# [Action item]
When the line containing "Les armes à feu (382, 1768)" is reached, include it and end there; set down verbatim every line before it, starting at the top of the records.

Stored records:
——————————
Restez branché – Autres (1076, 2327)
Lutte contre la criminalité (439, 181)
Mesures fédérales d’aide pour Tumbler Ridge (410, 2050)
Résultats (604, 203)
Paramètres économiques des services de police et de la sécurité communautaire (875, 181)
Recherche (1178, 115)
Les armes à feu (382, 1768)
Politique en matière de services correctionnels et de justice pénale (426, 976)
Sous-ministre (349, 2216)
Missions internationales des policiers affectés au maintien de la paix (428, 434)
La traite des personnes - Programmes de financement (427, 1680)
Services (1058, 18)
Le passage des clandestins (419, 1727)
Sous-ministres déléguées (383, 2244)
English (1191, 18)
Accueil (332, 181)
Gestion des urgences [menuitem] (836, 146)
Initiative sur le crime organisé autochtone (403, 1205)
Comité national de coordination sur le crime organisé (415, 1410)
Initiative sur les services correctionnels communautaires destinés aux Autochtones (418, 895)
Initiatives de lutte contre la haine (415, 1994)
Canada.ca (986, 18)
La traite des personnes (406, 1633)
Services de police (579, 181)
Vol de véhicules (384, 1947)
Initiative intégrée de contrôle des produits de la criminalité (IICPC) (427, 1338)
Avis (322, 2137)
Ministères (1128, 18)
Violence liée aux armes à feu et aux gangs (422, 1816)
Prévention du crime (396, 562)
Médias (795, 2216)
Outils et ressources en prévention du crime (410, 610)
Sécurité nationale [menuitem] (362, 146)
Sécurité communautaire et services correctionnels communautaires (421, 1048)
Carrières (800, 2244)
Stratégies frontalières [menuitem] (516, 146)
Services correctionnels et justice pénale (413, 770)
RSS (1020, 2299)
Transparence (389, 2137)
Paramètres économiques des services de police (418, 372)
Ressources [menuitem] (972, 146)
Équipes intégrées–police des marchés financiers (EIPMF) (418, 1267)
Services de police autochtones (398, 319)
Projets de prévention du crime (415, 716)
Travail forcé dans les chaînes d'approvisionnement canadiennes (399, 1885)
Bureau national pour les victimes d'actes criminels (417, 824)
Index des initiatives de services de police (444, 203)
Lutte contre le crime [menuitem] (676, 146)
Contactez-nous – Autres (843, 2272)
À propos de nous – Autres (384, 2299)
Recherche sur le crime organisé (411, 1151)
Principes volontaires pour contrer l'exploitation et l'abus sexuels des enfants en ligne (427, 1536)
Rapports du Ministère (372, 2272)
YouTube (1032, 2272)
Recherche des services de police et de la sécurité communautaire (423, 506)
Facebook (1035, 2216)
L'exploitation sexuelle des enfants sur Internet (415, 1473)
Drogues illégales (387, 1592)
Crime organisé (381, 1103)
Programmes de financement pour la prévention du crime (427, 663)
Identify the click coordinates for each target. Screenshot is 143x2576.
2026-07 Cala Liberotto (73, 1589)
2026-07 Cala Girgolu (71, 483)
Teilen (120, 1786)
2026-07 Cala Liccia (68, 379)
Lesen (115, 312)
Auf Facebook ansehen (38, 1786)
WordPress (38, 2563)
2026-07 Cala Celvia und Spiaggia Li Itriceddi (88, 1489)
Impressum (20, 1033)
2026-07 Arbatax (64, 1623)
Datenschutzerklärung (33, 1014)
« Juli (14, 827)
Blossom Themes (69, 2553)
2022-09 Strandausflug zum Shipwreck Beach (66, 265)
——————————
# [Result]
Restez branché – Autres (1076, 2327)
Lutte contre la criminalité (439, 181)
Mesures fédérales d’aide pour Tumbler Ridge (410, 2050)
Résultats (604, 203)
Paramètres économiques des services de police et de la sécurité communautaire (875, 181)
Recherche (1178, 115)
Les armes à feu (382, 1768)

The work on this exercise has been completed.